1. Know what seasonality can mean in terms of performance
Every time you update your date range it’ll take seasonality into account, seasonality can have a big effect on your planning. This prediction includes whether your campaigns will see increases or decreases in traffic based on Google’s historical search queries in similar periods, geographic areas, and categories from previous years. It also factors in year-over-year growth.
2. Forecasting
After you’ve created your plan, you can view it on the draft plan page. The page includes an overview where you can make changes to see how your campaigns might perform. You can also see how your performance numbers will change in real-time and can share that information before implementing anything. It’s a safe place to forecast.
3. Plan according to the periods you care about
You can customize the dates of your forecast depending on how your business operates. Monthly, quarterly, annually, fortnightly – whatever you’d like. Projections for 2020 are included so you can get ahead of next year’s performance. You can even focus on a single day if you want.
4. Estimate how new keywords will affect existing campaigns
What will new keywords do to your existing query mix and budget plans? Will those new ideas address searches you’re already appearing for, or will this drive a new volume for you? To find out, click on your campaigns (underneath the plantable) and check out the “Things to try” section. You can add your keywords and see what’s projected to happen.
How To Create a Successful Plan
Planning is an art and if you will keep a few things in mind, it will help you plan things in a better way and get better results.
First, you need to understand that forecasts are directional, not guarantees.

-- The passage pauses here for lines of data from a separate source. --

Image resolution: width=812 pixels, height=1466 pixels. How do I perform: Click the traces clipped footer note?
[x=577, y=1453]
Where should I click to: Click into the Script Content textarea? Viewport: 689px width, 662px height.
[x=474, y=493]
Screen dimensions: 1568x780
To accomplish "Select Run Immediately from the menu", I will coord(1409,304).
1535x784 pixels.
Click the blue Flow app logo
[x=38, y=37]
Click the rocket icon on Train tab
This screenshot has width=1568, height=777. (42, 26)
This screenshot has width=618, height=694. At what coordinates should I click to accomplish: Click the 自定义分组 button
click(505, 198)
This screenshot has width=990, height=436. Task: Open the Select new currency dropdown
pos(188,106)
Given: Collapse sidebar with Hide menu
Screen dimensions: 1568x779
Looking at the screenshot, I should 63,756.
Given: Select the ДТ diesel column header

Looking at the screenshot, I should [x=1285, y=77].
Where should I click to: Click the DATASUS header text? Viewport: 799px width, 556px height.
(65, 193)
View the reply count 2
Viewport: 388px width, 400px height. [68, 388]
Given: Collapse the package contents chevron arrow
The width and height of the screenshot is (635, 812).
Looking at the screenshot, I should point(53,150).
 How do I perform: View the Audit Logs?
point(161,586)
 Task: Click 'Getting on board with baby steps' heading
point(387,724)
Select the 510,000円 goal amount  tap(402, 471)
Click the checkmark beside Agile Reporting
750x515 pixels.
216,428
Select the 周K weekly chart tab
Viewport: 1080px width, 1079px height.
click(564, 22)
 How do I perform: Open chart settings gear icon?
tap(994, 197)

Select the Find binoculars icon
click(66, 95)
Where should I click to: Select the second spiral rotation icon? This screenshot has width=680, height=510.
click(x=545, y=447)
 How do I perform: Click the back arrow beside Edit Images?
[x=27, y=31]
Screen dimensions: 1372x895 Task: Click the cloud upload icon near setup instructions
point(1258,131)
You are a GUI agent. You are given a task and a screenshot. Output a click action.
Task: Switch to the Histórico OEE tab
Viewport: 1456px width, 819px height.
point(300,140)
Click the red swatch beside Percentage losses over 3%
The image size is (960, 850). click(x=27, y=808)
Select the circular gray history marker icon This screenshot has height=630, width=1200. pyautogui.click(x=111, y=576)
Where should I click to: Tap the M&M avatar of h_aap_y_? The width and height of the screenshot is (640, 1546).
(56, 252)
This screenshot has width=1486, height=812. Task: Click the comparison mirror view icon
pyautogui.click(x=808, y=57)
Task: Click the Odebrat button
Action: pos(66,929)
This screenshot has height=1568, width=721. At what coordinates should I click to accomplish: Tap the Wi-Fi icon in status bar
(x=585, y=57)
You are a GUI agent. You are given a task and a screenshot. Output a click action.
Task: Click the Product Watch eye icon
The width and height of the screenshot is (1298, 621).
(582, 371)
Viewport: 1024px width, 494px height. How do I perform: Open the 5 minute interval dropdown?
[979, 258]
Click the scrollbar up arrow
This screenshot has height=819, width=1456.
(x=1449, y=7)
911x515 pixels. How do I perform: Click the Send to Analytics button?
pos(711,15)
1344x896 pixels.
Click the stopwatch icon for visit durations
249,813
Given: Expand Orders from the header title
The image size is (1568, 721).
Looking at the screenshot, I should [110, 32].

They’re based on auction data, seasonality and recent history from your campaigns.
Moreover, plan across accounts. If you have multiple accounts you can add campaigns from each into your plan. The Performance Planner is as flexible as your account structure can be. Your campaigns and accounts in each plan should have similar goals. Your plan won’t make a ton of sense if you’re basing things around a CPA goal only shared by some of your campaigns. With different goals, your account(s) use different plans.
Also, not all campaigns are eligible to be planned. Campaigns need to have enough history. Also, Performance Planner works with Search campaigns using certain bid strategies: manual CPC, maximize clicks, enhanced CPC or Target CPA. Timing affects accuracy. The closer you are to your forecast period, the more accurate the plan is. If you’re forecasting out into the distant future, there’s a chance that some variables will change between now and then.